Hey there, fellow machine learning enthusiasts! I’m working on my MSc thesis and I’ve stumbled upon a common dilemma in model evaluation. I’m using autoencoders for unsupervised fraud detection on the Kaggle credit card dataset. I’ve trained 8 different architectures, each with 8 different thresholding strategies. The problem is, one of my strategies is designed to find the best F1 score on the validation set, which makes it the obvious winner when I compare all strategies on the same set.
So, I’m left wondering: is it valid to use the test set to compare all the strategies and pick the best ones? I wouldn’t be tuning anything on the test set, just comparing frozen models and thresholds. I’ve saved all the model states, threshold values, and predictions on both the validation and test sets.
The question is, would I be risking data leakage or overfitting by doing so? Or is it a legitimate way to evaluate my models? Let’s dive in and explore the possibilities.
In essence, I’m trying to avoid overfitting and ensure that my models generalize well to new, unseen data. By using the test set to compare strategies, I’m hoping to get a more accurate picture of which models perform best in real-world scenarios.

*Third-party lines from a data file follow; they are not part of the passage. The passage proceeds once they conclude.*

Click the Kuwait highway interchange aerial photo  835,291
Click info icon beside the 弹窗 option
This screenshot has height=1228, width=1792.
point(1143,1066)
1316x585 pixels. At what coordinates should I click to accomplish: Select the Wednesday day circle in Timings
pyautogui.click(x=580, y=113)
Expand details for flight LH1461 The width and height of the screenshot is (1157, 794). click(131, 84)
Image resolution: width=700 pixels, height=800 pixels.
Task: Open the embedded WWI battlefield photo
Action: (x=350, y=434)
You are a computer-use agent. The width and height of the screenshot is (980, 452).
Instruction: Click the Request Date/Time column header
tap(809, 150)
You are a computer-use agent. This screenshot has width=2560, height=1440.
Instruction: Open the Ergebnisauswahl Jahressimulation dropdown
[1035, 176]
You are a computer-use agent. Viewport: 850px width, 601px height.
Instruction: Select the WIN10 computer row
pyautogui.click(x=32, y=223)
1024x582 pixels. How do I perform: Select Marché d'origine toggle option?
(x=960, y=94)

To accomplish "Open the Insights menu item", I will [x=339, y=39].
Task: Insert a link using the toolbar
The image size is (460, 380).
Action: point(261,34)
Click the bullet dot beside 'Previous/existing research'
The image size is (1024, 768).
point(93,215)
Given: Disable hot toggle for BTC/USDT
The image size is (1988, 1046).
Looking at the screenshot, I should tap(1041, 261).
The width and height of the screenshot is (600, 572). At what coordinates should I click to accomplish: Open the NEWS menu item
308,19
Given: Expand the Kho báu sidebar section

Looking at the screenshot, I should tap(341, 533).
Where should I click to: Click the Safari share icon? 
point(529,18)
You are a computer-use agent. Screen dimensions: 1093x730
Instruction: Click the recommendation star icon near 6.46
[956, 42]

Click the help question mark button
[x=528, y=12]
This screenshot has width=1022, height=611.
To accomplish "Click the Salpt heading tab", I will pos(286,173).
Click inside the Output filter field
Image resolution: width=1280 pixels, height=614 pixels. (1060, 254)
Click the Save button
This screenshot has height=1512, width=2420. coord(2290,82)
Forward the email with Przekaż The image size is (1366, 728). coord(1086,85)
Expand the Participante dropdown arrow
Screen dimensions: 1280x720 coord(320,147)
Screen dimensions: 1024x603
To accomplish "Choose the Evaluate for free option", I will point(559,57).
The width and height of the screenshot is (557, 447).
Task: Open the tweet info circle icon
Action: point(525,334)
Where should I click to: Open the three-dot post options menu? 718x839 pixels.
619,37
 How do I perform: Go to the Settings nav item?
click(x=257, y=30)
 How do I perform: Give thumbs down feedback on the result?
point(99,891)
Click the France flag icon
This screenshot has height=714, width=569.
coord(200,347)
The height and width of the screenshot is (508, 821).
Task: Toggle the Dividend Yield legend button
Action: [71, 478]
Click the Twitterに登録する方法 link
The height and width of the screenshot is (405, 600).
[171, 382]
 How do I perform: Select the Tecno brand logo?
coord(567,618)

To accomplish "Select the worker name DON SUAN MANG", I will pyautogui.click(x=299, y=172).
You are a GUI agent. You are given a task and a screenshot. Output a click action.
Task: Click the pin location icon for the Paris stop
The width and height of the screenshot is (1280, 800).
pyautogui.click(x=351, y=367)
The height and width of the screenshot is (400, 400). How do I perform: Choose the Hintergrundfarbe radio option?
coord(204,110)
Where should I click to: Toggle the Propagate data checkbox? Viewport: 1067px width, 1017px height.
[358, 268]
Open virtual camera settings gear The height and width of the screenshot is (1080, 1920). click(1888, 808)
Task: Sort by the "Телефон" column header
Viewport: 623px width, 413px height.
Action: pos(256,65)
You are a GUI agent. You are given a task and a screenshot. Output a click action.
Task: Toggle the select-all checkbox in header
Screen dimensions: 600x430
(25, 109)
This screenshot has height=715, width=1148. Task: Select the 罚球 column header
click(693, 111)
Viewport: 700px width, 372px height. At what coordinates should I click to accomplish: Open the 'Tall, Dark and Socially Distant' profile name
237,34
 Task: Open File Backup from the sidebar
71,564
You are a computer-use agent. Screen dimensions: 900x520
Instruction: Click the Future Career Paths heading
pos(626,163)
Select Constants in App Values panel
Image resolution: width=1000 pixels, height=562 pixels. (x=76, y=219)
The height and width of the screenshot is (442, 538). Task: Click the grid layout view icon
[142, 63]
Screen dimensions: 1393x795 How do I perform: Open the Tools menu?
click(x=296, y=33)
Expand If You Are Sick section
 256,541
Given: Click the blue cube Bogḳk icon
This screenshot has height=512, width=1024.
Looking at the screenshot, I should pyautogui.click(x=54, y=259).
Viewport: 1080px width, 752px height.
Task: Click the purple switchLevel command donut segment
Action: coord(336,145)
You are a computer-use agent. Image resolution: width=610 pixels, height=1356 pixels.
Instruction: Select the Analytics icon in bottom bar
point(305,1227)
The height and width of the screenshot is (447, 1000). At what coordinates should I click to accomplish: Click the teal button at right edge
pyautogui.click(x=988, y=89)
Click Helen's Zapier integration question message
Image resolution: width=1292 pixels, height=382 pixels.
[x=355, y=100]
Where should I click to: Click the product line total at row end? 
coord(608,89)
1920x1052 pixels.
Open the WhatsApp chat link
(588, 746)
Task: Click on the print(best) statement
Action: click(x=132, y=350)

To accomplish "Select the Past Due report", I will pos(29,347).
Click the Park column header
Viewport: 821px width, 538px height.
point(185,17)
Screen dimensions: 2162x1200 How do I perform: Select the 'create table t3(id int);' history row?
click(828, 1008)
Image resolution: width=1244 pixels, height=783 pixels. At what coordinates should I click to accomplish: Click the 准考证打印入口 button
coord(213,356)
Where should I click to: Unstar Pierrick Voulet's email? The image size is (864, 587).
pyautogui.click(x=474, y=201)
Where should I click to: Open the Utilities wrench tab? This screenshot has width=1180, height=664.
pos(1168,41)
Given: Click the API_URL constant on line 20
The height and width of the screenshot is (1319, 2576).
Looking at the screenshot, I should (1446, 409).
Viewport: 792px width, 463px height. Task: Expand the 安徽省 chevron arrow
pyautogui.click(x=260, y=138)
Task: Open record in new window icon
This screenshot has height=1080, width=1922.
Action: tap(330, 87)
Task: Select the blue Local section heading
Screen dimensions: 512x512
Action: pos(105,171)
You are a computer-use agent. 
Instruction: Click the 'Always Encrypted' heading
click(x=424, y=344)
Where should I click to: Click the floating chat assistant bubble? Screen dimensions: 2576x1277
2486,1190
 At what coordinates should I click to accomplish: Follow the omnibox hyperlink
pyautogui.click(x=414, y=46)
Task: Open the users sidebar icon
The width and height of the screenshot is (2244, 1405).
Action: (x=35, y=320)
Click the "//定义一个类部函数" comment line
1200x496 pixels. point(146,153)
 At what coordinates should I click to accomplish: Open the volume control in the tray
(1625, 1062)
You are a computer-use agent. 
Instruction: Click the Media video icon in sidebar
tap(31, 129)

But, I’m also aware that this approach might lead to data leakage, where my models inadvertently learn from the test data and become biased towards it. This would render my evaluation invalid and compromise the integrity of my research.
So, what do you think? Is using the test set to compare strategies a valid approach, or should I explore other evaluation methods to avoid data leakage and overfitting?